Una última reflexión, sobre la prosa del poeta, la forma de sus relatos, el modo en que nos somete a lo extraño, mostrándonos luego cómo lo extraño es un fenómeno del yo, una irregularidad de las palabras: Cuéntame lo que me pasa vino a ser la imagen de una sensibilidad tantalizada por y atrapada en el mundo. Da fe de un proceso tras el cual un escritor quiere deshacerse ya del fragmento e ir al encuentro de algo más real, más sólido y unificado. Testifica, o quiere testificar, en favor de la certidumbre humana, la certeza del individuo. En favor de la solidez de eso que llamamos sujeto. Creo entender, además, que la conclusión de esa escritura (porque, en secreto e inconscientemente, quien no puede dejar de escribir también anhela demostrar algo, poner a prueba una intuición, ser el objeto de un exorcismo) alude al esencial desorden del mundo, a ese inevitable péndulo que nos obliga a movernos siempre, como lunáticos sin remedio, o como seres pertenecientes a la tragedia, de la gravedad a la gracia y del vuelo a la caída.
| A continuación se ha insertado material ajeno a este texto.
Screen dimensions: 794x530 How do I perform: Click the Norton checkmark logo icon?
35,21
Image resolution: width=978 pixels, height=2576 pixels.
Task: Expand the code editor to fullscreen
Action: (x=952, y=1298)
Cuéntame lo que me pasa es aún, pues, el documento de un mirar oblicuo, de una participación unas veces centrípeta y otras centrífuga en la realidad. Su estilo destaca las autenticidades de lo anómalo y las anomalías de lo auténtico.
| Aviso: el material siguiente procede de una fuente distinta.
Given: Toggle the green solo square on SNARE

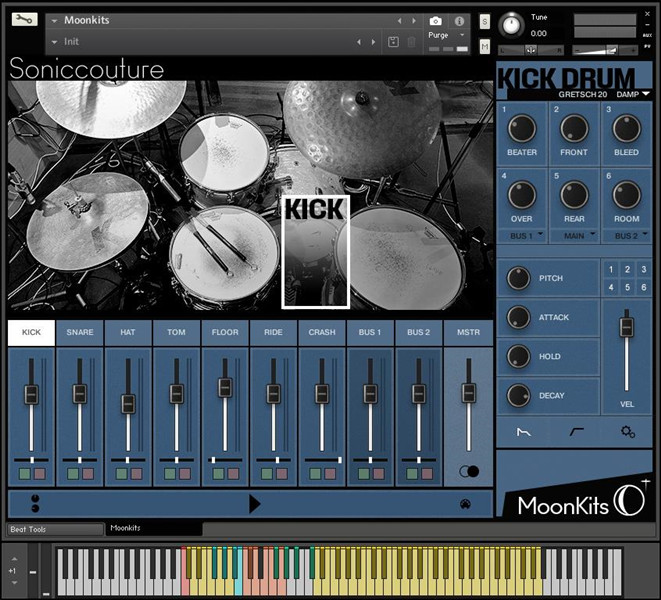Looking at the screenshot, I should click(x=73, y=473).
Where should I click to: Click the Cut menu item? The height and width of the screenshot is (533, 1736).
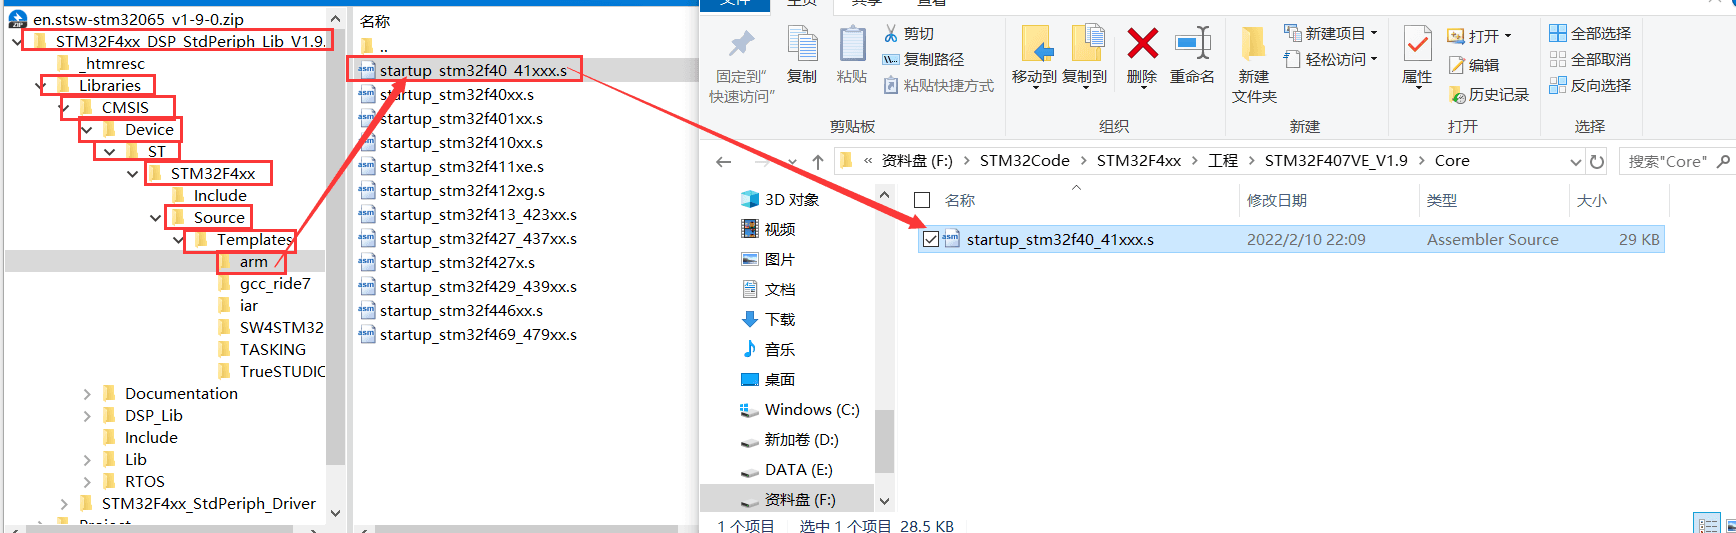[909, 34]
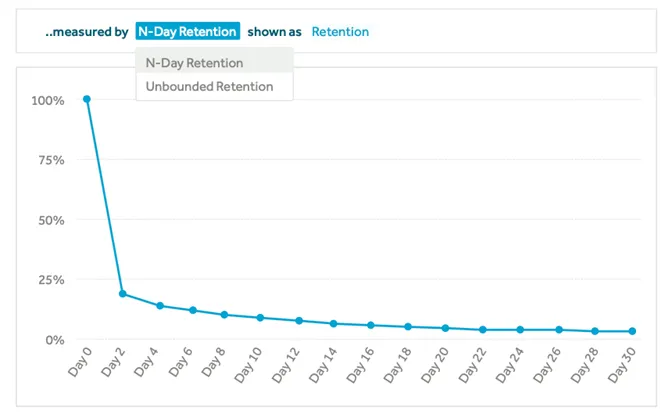Click the 50% y-axis label
Screen dimensions: 672x418
pos(51,220)
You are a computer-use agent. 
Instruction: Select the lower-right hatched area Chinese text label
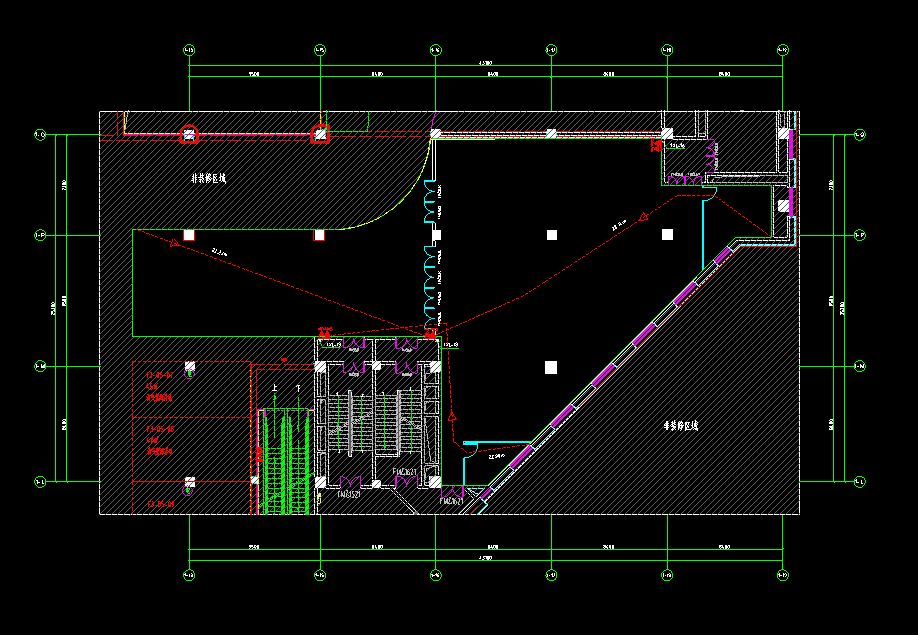tap(681, 426)
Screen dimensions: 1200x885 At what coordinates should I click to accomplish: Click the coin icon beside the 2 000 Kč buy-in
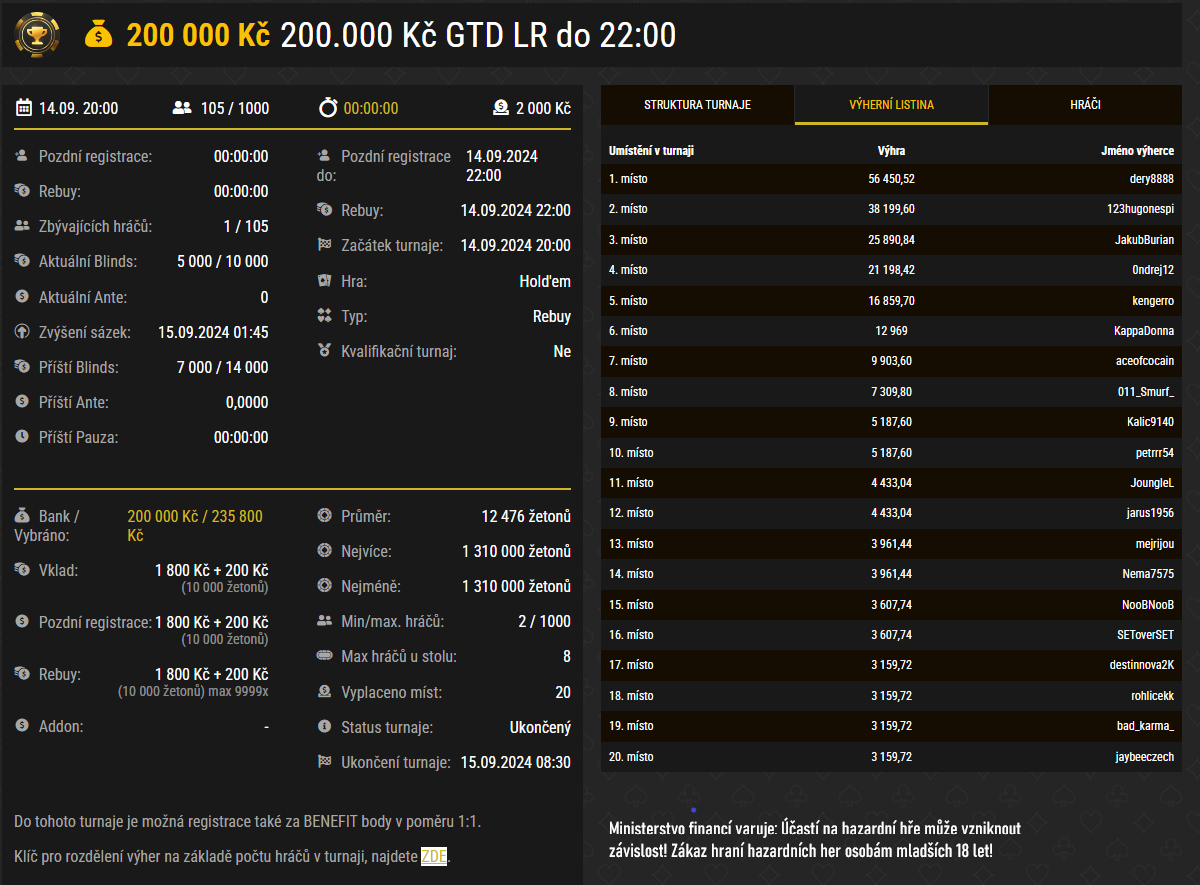point(500,107)
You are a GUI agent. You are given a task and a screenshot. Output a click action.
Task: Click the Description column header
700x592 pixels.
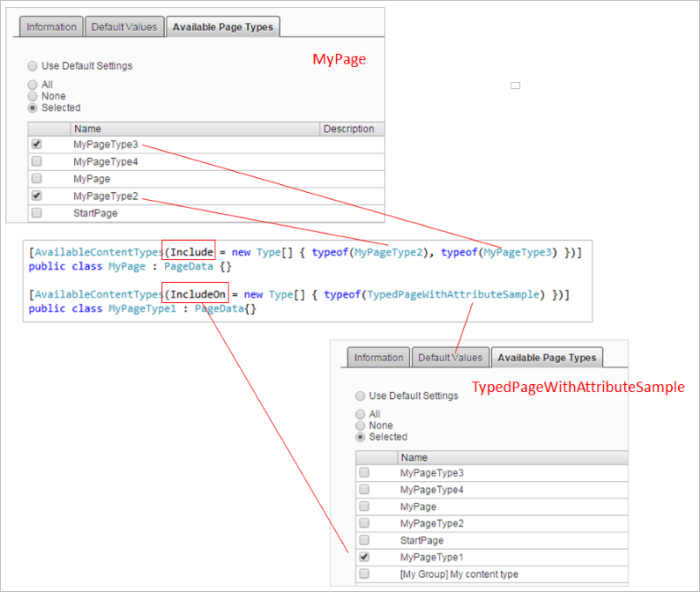tap(350, 129)
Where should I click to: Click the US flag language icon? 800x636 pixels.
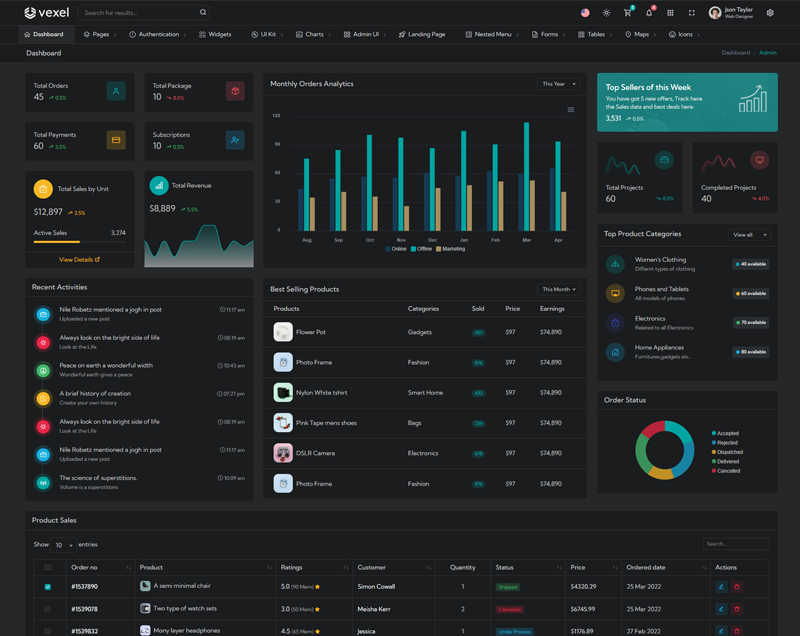(585, 13)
No es un mero juego de palabras. Uso aquí esa noción, lo auténtico, como correlato de lo cotidiano y lo común. Ángel Escobar escribió estas narraciones, tan disímiles, en busca de una especie de sosiego poético. En busca de compañías, de analogías, de pruebas de la estructura irracional del mundo. Aun cuando parece lo contrario, siempre estuvo diciéndonos que confiaba en sí mismo, que se sabía poseedor de la razón. Yo, al menos, quiero dársela por si acaso, por si las moscas, como se dice, aunque estimo que nunca le faltó. El resultado de su trabajo literario, uno de los más sólidos que conozco, tiene que ver con un hecho —con una imagen, quiero decir— que tal vez le era familiar; un hecho que me atreví a comentarle la única vez que hablamos de sus cuentos, única vez también que nos reunimos, hace más de veinte años, llenos ambos de una silenciosa perplejidad. Recuerdo que le dije algo así: es como si después de esas experiencias vividas por tus personajes no pudiera existir nada más. A lo que él repuso, con una sonrisa velada por el humo de un cigarrillo: después viene lo difícil.